Second, trade and investment agreements are DEALS. If a positive side exists to recurrent and fearful headlines about potential trade wars between the United States and China and growing uneasiness with the current multilateral system, it would probably be a reminder that trade and investment agreements do not respond to universal, “right” values but, rather, are time- and context-specific results of negotiations. They are “deals.” And deals, by definition, assume that two or more parties have clear objectives that cannot be reached in isolation and that require the parties to sit at a table to find the best acceptable solutions. This reminder might seem trivial, but it is not. At a time when major trade agreements are under renegotiation and others are being negotiated, developing countries need to create a vision and a position on what their interests entail regarding digitalisation and industry 4.0. Current and future trade and investment agreements will need to address these issues, and developing countries will need to position themselves in negotiations with a clear vision of what is at stake. Many developing countries, especially in bilateral negotiations, will not be in a position to force their full visions onto final agreements, but having a clear a prioiri stance is a precondition for better deals.

Third, only shared choices will ensure that impacts are positive and not purely disruptive. The ongoing digital transformation can have far-reaching, deeper and faster impacts on our lives than what we think. To ensure positive impacts, it is important to debate what shared values should steer collective action and experimentation. While the EU and US media debate, for example, is shaped by discussions on job-automation and potential job losses, impacts are broader than that.

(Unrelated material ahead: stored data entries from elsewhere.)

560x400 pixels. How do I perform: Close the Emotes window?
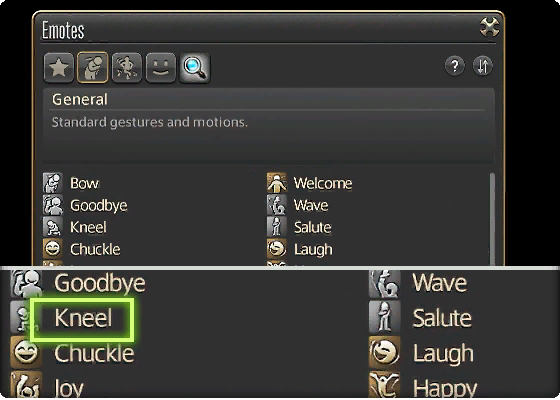[489, 27]
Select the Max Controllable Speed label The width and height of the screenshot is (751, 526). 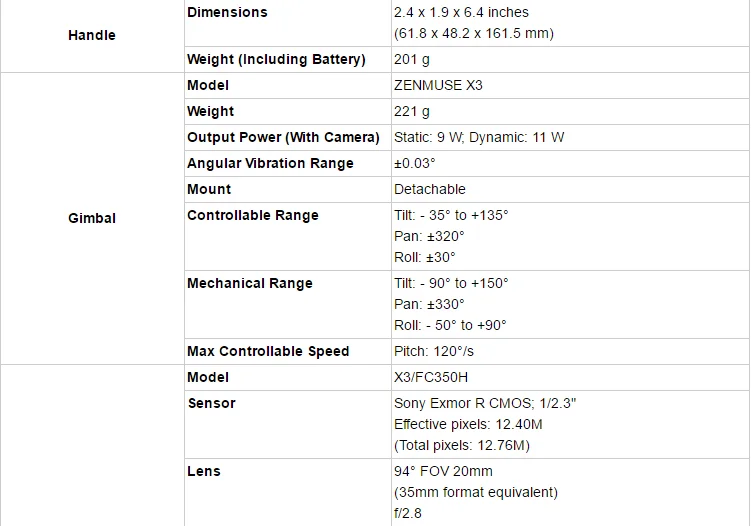(268, 352)
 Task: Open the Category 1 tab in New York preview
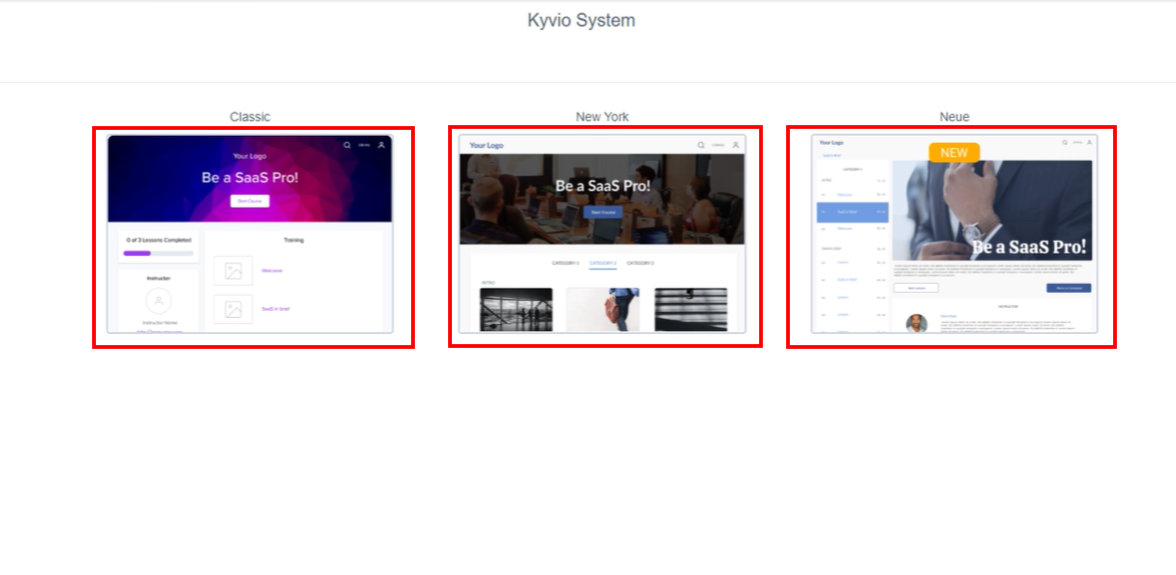click(x=565, y=263)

They can involve not only all aspects of work – what jobs will be remunerated and how, from where will we work, and for whom and with whom – but also about social life and identify – from web-identity management to communications, entertainment, culture, spatial planning, organisation of societal and economic relations, teaching and learning methods, services provision, and healthcare. One does not need to be a futurologist to foresee that in coming decades we will live in a world with multiple systems and technologies overlapping and co-existing. It is important to define a playing field that safeguards experimentation and remains open to newcomers. Developing countries need to be proactive in these debates and ensure that discussions and decisions are brought forward at the multilateral level.

The future of manufacturing is in everybody’s interest. It will determine our jobs, our consumption patterns, the quality of services we will provide and access, and it will define societal organisation for future generations. Growing and intolerable inequalities have been the dark side of modern capitalism. The future could be different. How industry 4.0 unfolds will determine how we create more inclusive, sustainable and people-centred societies. At the other end of the spectrum is what science fiction shows us: machines controlling humans and alienation. And this is not the future we want.